Comme la majorité de mes contemporains, je contemple des toits en contreplongée. J’ai donc une connaissance empirique très limitée du tuilage, de l’étanchéisation de terrasse, du ramonage et de l’installation d’antenne. De ma fenêtre du troisième étage, j’entrevois des quotidiens qui me surplombent et quelques calvities buvant le thé.


Une skyline n’a d’intérêt que par ses accidents. Certains lyonnais de mon entourage bénéficient d’une belle vue depuis leur logement, mais la délimitation entre le ciel et la terre est sans intérêt. Exceptée la colline de Fourvière et celle de la Croix-Rousse, l’horizon s’étend, les tours saillantes sont rares : le Crayon, les tours Oxygène et In-city.


Il y a dix ans, avec ma compagne, nous bénéficions d’une petite vue sur la Basilique de Fourvière, les cervicales pincées. Des carrés de ciel disparaissent dans un triste Tetris au rythme des projets immobiliers, du changement du P.L.U. (Plan Local d’Urbanisme), et de la gentrification du quartier. Peu d’architectures notables, les dernières décennies ayant déjà fait le gros du travail de démolition d’un patrimoine industriel côtoyant des résidences art-déco.

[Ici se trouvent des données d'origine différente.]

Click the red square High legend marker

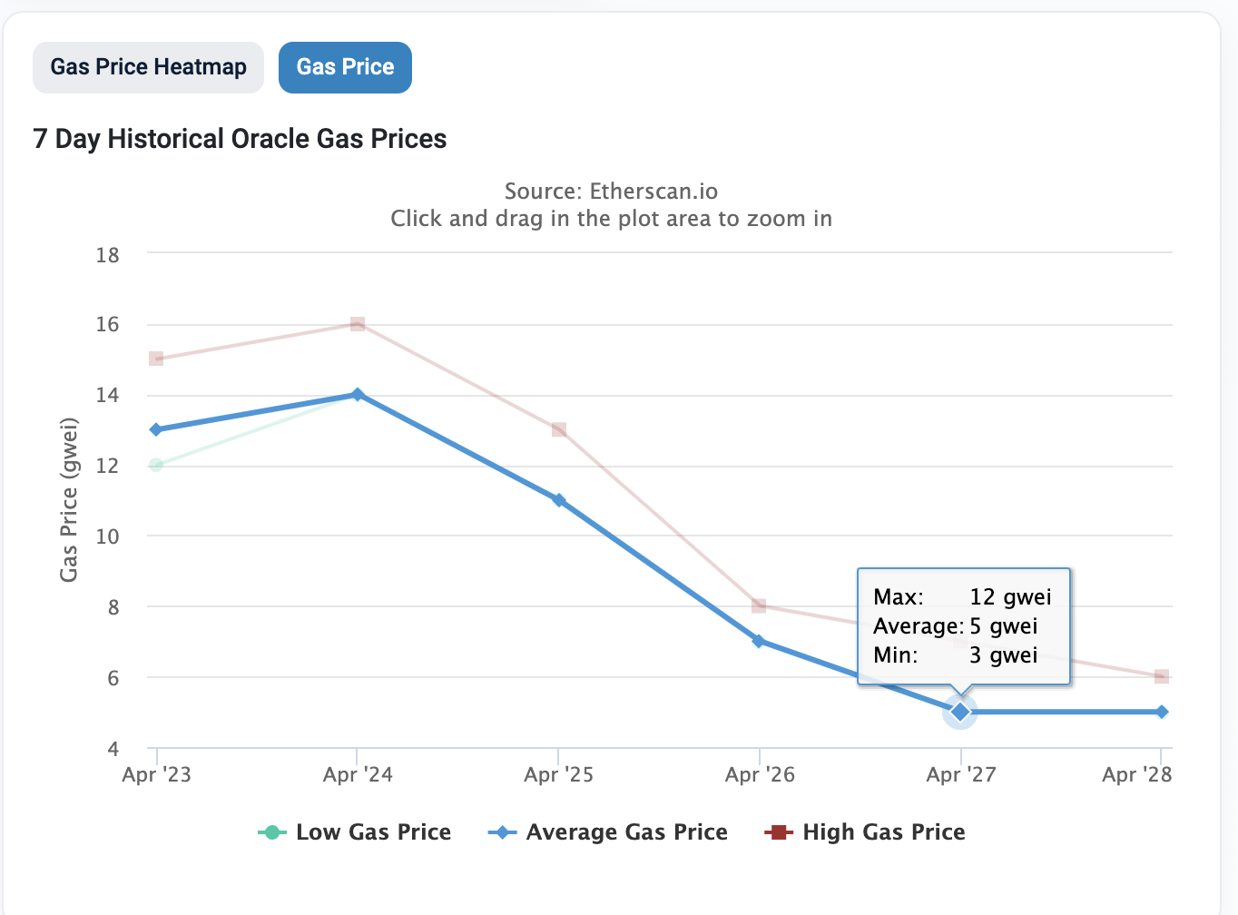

Aujourd’hui, je regarde la ligne de toit, les chenaux, et les parapets. Je dénombre 5 cheminées rien que sur le bloc d’en face, des dizaines dans mon champ de vision. Le nombre de conduits varient, les matériaux sont de brique ou de béton. Six antennes de télévision et quelques paraboles lointaines.

Tous ces témoins technologiques obsolètes resteront en place jusqu’à la démolition de leurs immeubles respectifs. Comme les nids d’hirondelles, je l’espère.


J’observe une ligne de toit anachronique. Plus je me rapproche du sol, plus je sonde mon époque et l’actualité. Enseigne, habillage, vitrine, services et commerces. Signalétique et mobilier urbain. La rue dépeuplée. Bitume, étrons canins et molards.